I am fond of Mozart’s music, but I came away fascinated by another Mozart, his older sister Maria Anna Walburga Ignatia Mozart (1751-1829), nicknamed “Nannerl”, who was a musical prodigy in her own right.

Maria Anna Mozart in her touring days, age 12

I had been vaguely aware of Ms. Mozart before,(3) but her story clicked into focus for me in an exhibit at the Salzburg Museum devoted to historical musical instruments. The exhibit is fascinating. Instruments from the museum’s extensive collection are not only displayed and placed in context, but recordings allow you to hear them played by professional musicians. Some are familiar, like lutes, harpsichords and French horns. Others are not: the theorbo and the pommel for instance. Personally I was fascinated by the pochette,(4) also known as the dance-master’s violin, and the steel piano, also known as steel laughter.

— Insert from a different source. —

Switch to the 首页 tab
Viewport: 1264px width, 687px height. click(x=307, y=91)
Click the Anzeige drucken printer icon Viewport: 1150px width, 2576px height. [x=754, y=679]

One of the first pieces in the exhibit was Ms. Mozart’s clavichord, and a brief description of her life. She was five years older than her famous brother, and had already proven herself a talented musician at the time that he wrote his first composition. In fact, the two toured together for three years when they were children. She sometimes received top billing and a review from that period praised her in terms not that different from those showered on her younger brother: “Imagine an eleven-year-old girl, performing the most difficult sonatas and concertos of the greatest composers, on the harpsichord or fortepiano, with precision, with incredible lightness, with impeccable taste. It was a source of wonder to many.”

But actions that were acceptable for a little girl were not acceptable for a grown woman. When Ms. Mozart was eighteen, her days on the concert trail were over. She was left behind in Salzburg when her father took her brother back on the road. She eventually married an older man chosen by her father, Johann Baptist Berchtold zu Sonnenburg. After his death, she returned to Salzburg, where she taught music.

There is evidence that she composed in addition to playing. Surviving letters (5) suggest that her brother consulted with her about musical issues. But unless new material comes to light, we’ll never know what her compositions sounded like because none of them have survived.  *sigh*

(1) We visited the so-called Mozart Residence. I wouldn’t recommend it unless you are a Mozart groupie. There really isn’t much to see: the fact that one of the eight rooms is devoted to the musical career of his son who, by the museum’s own account, wasn’t anything special as a musician or composer tells you all you need to know. Much of the audio tour is snippets of Mozart’s music, which is pleasant but there are plenty of places to hear Mozart while you are in Salzburg. The best part of the museum was the final room, which talked about the use of Mozart’s image as a marketing device and included a life-size cardboard silhouette  of the composer. At 5 foot and almost 2 inches, I would have towered over him.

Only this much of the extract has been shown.